Qualitative analysis
Qualitative data from observations and IDIs will be analyzed and interpreted using a thematic analysis approach 29. Interview transcripts will be analyzed in the local language at the country level. Final themes and key quotations will be translated into English for sharing with the researchers of the QUALI-DEC consortium. Framework analysis will be used to provide an in-depth understanding of acceptability 30,31 by providers and women/companions and the empowerment 32,33 of both stakeholders to act on CS decision-making. We will define acceptability as the perception of providers and women that the QUALI-DEC intervention is agreeable, entails an acceptable burden, is ethical and economically feasible, and leads to positive outcomes. We aim to understand the extent to which each component of the intervention and its process are both socially and technically accepted in each context. Empowerment can be understood as a process but also as an outcome to assess whether the intervention has helped providers and women act on CS decision-making. The analysis will focus on the individual empowerment of women and providers. We anticipate that our intervention will enhance providers’ empowerment by presenting them with monthly statistics promoting reflexivity on their practices, and this increased awareness of clinical practices will, in turn, enhance obstetricians’ and midwives’ sense of agency and self-determination in deciding on interventions during labor and delivery.

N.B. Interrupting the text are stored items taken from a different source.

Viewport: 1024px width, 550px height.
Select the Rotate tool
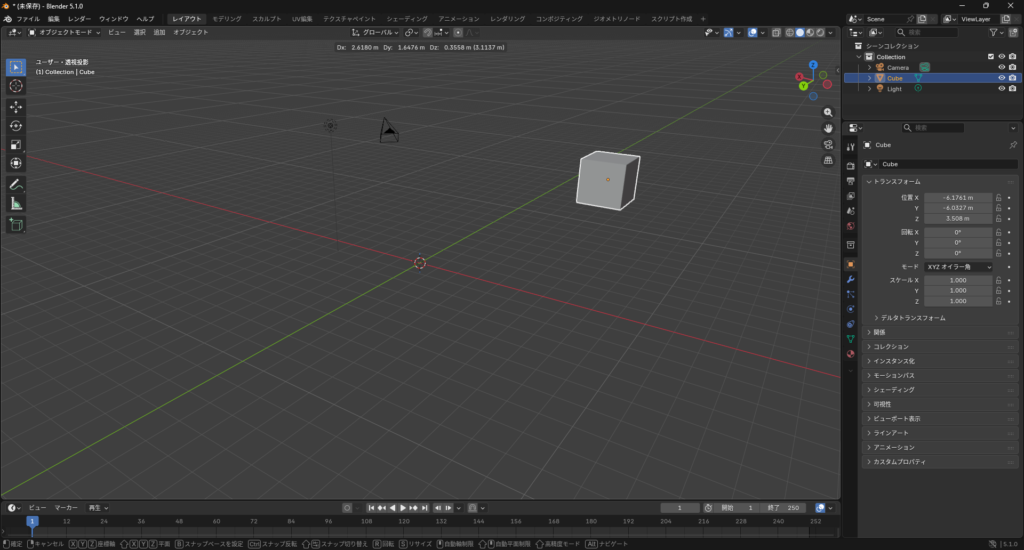click(x=16, y=126)
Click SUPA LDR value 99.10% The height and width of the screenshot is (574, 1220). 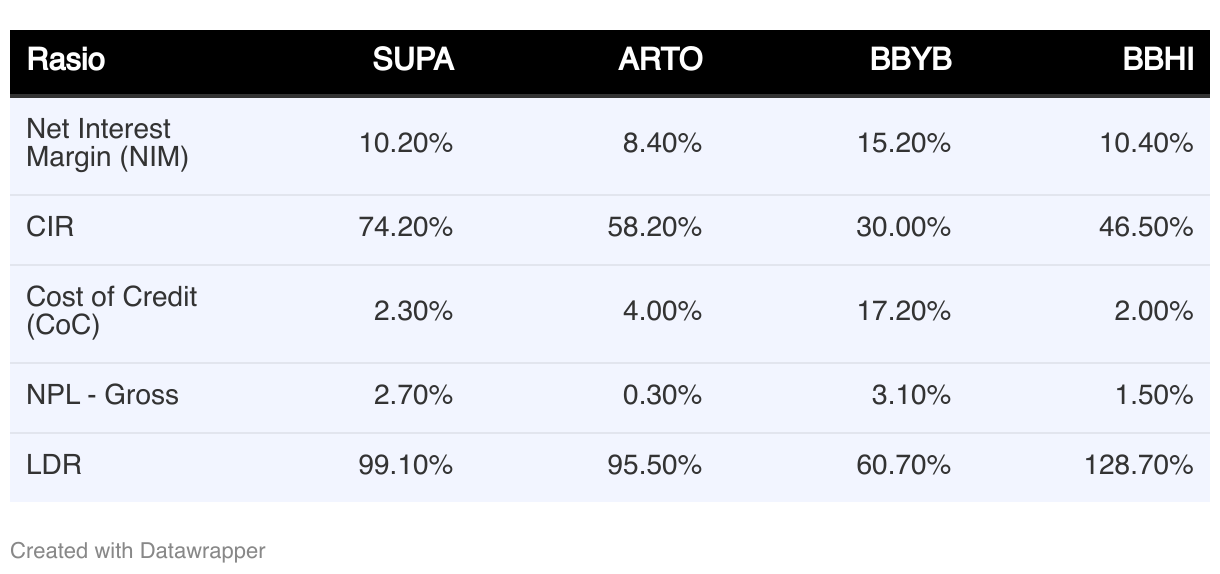406,465
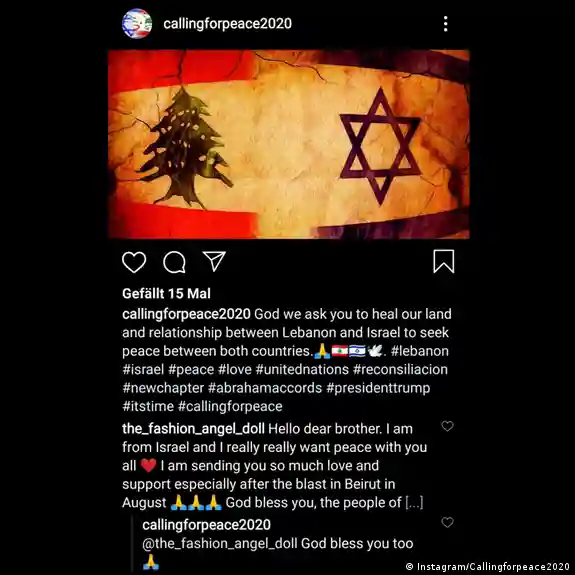The width and height of the screenshot is (575, 575).
Task: Expand truncated comment ellipsis [...]
Action: 414,502
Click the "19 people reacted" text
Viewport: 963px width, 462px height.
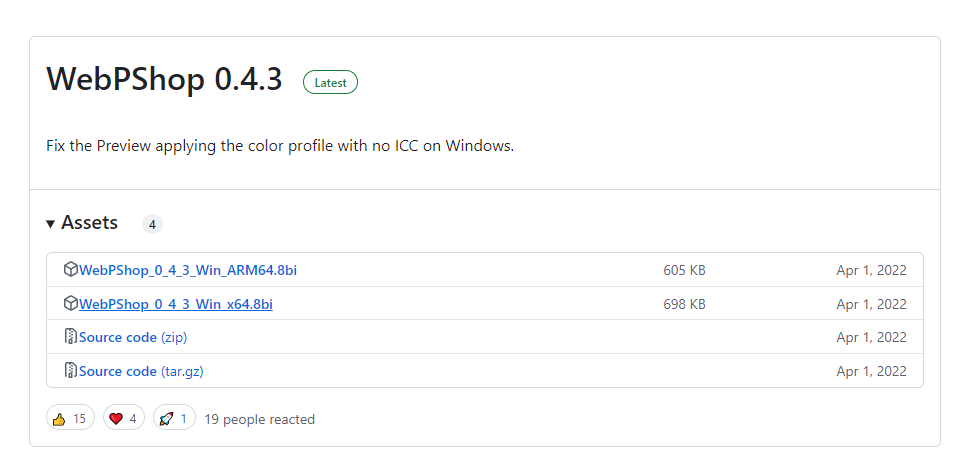tap(259, 420)
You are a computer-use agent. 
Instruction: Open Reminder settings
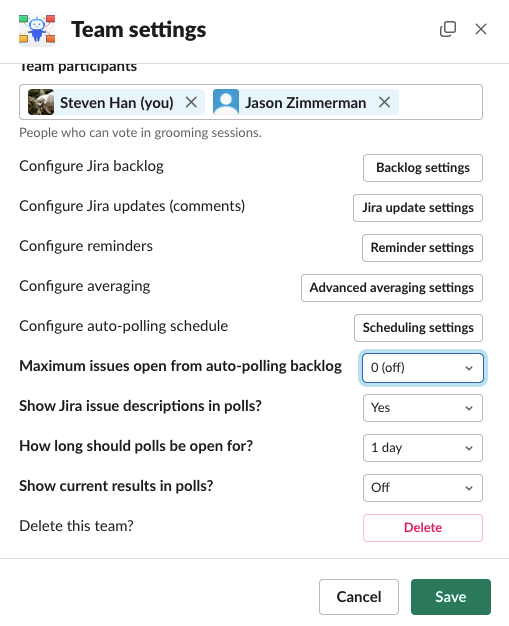click(422, 248)
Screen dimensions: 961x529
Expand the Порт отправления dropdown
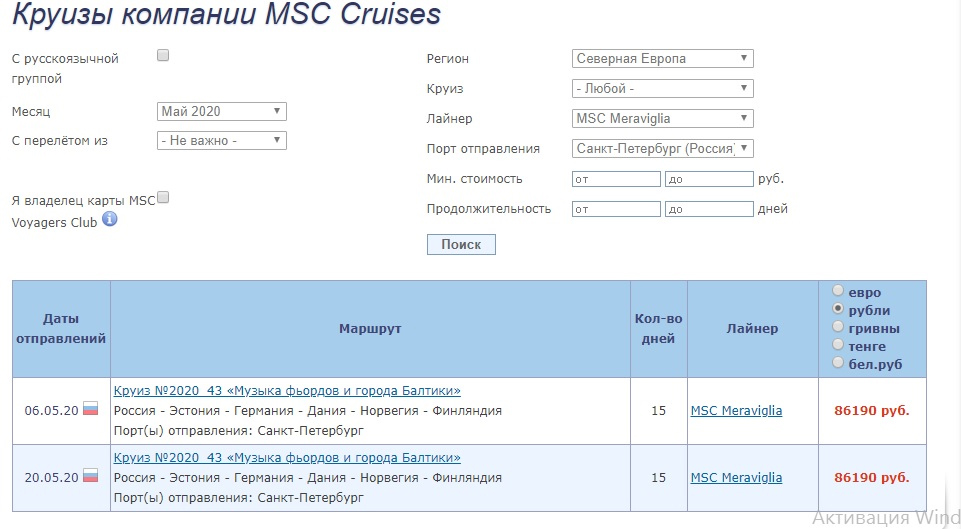pyautogui.click(x=662, y=148)
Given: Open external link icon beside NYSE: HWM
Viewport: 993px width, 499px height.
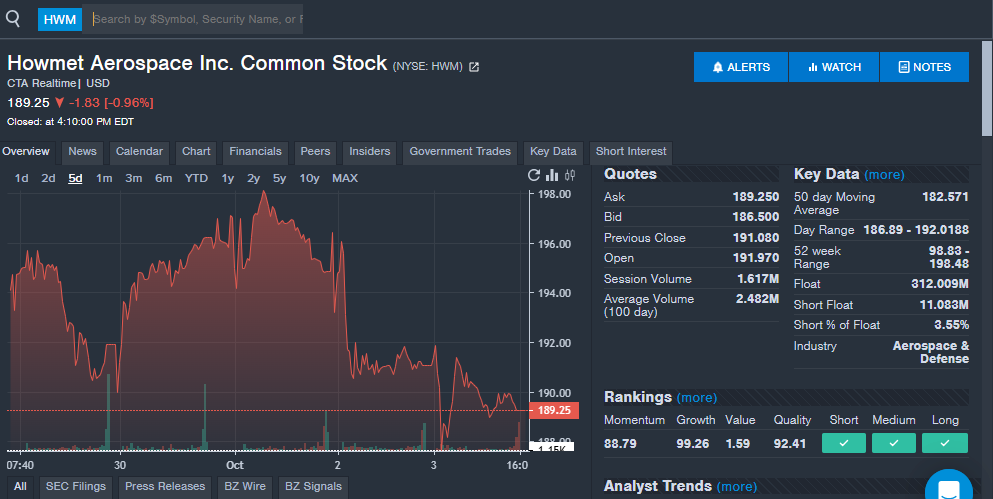Looking at the screenshot, I should pyautogui.click(x=474, y=67).
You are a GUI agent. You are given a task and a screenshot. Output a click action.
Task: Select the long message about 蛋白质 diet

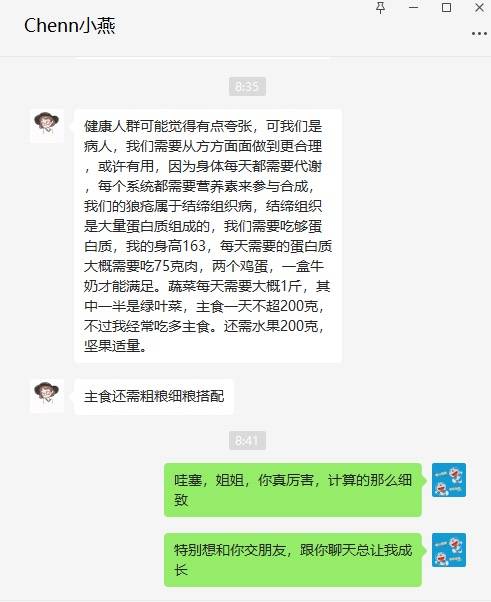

From the women’s point of view, the study will detail the self-empowerment and professional support provided to women to choose the mode of delivery that better suits their needs. We will analyze the effect of the intervention on women’s self-esteem, knowledge and sense of empowerment when deciding on the mode of delivery. In our analysis of empowerment, particular attention will be paid to the gender dimension, including the gender dynamics between different categories of provider and between providers and women and how gender norms shape values and decisions related to childbirth.
Subgroup analyses
The integration of quantitative process measures into outcome datasets will contribute to understanding how implementation variability affects outcomes (on-treatment analyses) and to testing hypotheses arising from qualitative analyses. For example, time series models with multigroup comparisons will enable us to conduct formal statistical tests comparing the level and slope of the primary outcome between different categories of healthcare facilities reflecting different levels of implementation, thereby quantifying the variation of effect size between subgroups 34 and revealing the mechanisms of impact. Additionally, outcomes between women in different socioeconomic categories (in terms of education, place of residence, place of birth and wealth index) and between periods will be compared to assess the equity of the QUALI-DEC intervention.
Knowledge transfer
In consultation with key stakeholders in each participating country, we will develop an innovative evidence-based knowledge transfer strategy 35,36, adapted to each context. The key ingredients of this strategy will be training, implementation and evaluation of a knowledge broker in each country who will facilitate the adaptation, dissemination and exploitation of QUALI-DEC findings by key stakeholders (see Appendix). As the implementation of knowledge brokering is very innovative, it will be the subject of an in-depth evaluation in order to generate knowledge about its processes and effectiveness. A specific research protocol for this part of the QUALI-DEC project will be published later.